Set out as a numbered list the lines of the material from the line with "The height and width of the screenshot is (998, 1168)." to the line with "Action: coord(288,711)", both included, leaving out any blank lines.

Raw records
★ ★ ★

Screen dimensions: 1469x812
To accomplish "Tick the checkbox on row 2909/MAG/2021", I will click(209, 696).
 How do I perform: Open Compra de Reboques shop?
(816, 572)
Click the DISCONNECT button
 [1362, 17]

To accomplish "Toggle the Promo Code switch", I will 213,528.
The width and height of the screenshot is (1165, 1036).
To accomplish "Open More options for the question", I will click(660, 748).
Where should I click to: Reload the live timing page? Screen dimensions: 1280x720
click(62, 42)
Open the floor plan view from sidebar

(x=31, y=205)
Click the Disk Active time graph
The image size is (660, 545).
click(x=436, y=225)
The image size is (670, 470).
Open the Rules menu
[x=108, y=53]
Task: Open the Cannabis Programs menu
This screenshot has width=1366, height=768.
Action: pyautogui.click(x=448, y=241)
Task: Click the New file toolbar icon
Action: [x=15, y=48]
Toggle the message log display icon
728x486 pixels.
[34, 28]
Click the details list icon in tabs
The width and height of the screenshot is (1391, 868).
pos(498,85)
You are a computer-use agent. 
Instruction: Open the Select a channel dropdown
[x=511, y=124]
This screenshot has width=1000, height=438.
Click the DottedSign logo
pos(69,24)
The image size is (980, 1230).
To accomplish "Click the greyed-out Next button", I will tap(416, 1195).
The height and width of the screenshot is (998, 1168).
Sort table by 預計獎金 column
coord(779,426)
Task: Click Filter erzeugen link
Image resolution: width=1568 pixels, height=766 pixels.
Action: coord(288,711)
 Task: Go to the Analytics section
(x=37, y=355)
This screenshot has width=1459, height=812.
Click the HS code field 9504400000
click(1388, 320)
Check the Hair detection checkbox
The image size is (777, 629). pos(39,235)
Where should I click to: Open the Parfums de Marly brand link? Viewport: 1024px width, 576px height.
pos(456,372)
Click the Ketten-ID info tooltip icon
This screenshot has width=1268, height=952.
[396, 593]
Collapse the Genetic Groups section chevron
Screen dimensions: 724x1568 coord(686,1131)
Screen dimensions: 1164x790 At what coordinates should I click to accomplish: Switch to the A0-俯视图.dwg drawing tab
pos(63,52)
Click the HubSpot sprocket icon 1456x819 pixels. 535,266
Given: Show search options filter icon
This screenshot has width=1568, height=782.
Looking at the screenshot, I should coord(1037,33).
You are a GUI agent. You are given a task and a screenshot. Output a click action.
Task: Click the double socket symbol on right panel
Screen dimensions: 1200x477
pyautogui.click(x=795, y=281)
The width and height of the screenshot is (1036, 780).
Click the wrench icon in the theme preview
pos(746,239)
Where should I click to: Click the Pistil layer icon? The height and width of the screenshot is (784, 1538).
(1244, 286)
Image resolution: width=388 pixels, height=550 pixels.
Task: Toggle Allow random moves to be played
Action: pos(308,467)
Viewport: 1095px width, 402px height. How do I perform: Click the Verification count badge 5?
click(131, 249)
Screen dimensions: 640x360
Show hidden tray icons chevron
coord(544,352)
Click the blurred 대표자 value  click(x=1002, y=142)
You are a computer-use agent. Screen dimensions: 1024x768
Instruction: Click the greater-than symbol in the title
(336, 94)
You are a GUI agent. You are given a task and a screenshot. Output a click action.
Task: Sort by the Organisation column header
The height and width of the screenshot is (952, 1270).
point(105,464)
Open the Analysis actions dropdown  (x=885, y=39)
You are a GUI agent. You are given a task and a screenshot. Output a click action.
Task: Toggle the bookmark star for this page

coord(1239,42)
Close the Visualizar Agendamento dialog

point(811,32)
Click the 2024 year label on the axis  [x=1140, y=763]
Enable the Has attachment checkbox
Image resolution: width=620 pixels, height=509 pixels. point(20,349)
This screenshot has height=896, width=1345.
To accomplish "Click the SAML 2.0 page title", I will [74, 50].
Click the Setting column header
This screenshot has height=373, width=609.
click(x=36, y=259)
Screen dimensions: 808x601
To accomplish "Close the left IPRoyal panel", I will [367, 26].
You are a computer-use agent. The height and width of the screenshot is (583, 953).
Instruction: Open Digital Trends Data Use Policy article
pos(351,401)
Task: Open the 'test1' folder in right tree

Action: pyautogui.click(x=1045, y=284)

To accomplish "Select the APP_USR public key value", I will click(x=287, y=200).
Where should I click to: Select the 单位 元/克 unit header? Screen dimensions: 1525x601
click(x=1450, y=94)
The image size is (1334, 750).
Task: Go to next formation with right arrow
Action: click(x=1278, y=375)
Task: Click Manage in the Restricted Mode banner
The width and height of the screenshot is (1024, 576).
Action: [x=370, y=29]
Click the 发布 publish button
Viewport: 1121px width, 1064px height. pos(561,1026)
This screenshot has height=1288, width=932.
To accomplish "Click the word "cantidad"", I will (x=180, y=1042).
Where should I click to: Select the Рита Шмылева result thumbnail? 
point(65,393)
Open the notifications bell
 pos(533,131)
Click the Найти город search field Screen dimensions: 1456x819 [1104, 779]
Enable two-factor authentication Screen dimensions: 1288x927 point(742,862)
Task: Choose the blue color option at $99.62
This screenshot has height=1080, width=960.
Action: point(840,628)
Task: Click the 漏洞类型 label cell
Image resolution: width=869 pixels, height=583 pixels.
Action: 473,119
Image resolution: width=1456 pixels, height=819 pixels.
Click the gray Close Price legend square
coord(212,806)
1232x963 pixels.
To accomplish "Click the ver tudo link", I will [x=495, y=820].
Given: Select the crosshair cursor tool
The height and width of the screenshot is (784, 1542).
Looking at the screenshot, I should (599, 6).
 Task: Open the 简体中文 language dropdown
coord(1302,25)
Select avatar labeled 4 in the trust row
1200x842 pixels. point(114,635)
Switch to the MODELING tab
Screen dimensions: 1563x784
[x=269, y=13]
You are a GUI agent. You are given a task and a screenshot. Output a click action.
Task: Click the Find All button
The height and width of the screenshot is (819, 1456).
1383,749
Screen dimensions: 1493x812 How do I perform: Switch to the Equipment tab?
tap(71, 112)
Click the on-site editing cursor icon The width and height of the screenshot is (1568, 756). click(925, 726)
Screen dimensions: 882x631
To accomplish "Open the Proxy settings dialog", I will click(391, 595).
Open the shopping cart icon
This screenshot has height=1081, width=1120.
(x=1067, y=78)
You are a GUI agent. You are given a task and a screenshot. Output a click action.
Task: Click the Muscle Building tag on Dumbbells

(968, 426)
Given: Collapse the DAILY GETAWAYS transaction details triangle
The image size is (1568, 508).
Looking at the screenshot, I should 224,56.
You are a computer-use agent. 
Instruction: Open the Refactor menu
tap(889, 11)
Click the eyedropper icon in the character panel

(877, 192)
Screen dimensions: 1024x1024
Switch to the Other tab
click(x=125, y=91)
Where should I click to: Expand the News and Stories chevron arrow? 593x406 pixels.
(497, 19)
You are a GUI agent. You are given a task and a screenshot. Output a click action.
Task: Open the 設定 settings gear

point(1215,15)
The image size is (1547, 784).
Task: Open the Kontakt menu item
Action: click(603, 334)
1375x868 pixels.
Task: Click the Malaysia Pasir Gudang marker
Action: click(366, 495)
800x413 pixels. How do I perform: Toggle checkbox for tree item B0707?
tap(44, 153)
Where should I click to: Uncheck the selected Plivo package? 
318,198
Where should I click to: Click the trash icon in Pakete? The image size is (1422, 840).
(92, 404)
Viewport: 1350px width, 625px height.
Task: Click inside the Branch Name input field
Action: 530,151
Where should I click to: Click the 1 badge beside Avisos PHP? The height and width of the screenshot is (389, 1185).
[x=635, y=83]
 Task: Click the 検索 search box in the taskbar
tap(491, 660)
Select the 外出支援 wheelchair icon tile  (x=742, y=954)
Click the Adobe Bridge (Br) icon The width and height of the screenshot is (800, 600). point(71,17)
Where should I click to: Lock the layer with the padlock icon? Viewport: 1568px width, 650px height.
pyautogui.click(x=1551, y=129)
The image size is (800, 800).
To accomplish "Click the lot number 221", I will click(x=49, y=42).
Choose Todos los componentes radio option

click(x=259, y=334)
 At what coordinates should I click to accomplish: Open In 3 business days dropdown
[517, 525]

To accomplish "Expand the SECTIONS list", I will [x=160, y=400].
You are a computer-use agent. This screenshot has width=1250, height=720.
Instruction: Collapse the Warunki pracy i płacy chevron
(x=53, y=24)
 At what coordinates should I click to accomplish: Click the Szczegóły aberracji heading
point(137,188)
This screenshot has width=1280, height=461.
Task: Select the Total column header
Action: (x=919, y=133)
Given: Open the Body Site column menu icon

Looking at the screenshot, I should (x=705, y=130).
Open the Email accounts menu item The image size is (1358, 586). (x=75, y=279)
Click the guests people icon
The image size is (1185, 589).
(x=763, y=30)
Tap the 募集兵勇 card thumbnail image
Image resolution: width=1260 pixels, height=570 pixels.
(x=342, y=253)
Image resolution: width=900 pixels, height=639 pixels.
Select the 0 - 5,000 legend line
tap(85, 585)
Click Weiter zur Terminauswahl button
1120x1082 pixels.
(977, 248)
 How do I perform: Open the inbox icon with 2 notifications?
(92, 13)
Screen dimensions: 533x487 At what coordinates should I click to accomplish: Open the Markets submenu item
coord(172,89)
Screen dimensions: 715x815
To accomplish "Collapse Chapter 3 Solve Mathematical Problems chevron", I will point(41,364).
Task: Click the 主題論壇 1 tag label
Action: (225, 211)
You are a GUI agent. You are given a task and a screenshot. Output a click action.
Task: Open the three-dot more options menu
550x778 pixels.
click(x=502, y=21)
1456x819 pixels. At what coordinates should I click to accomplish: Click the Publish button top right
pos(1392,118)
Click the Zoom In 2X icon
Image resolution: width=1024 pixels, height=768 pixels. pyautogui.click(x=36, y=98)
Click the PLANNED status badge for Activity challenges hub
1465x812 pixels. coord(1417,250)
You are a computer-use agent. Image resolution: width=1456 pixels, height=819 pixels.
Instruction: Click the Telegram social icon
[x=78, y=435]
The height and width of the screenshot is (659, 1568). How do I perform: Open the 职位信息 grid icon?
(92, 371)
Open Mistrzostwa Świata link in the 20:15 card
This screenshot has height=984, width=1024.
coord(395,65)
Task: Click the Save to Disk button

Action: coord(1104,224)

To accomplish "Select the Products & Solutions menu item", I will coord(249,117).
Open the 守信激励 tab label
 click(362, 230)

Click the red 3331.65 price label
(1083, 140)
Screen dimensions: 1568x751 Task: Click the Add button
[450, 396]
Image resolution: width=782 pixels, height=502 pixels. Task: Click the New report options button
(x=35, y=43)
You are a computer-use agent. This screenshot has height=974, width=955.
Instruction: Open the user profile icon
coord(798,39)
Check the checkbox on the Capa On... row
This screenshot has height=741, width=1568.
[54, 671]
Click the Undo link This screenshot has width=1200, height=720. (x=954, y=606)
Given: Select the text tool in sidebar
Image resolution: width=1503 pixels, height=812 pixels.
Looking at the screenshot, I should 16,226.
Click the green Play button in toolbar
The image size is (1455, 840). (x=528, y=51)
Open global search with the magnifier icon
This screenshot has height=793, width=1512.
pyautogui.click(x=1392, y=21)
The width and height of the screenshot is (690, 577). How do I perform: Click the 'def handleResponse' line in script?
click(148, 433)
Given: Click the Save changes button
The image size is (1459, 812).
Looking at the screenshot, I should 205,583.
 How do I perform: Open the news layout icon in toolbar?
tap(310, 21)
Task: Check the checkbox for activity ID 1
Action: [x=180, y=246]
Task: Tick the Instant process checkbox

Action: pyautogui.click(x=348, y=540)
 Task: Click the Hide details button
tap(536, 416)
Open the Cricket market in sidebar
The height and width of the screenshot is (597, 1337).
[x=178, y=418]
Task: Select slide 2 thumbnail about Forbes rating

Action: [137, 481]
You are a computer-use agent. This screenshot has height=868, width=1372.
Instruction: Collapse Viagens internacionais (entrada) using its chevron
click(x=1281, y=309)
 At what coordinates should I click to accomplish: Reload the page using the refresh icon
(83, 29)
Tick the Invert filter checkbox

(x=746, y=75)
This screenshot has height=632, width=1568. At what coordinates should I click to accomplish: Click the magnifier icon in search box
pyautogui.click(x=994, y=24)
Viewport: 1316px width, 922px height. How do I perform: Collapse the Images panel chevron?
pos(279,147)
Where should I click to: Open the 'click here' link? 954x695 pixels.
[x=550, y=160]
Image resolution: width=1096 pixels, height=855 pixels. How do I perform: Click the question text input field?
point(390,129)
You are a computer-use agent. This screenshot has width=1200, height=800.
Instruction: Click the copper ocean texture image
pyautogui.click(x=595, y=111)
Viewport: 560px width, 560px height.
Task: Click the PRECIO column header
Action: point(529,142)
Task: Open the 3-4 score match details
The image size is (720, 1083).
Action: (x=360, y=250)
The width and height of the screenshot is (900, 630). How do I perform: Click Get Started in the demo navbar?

★ ★ ★

**Task output:**
1. The height and width of the screenshot is (998, 1168).
2. Sort table by 預計獎金 column
3. coord(779,426)
4. Task: Click Filter erzeugen link
5. Image resolution: width=1568 pixels, height=766 pixels.
6. Action: coord(288,711)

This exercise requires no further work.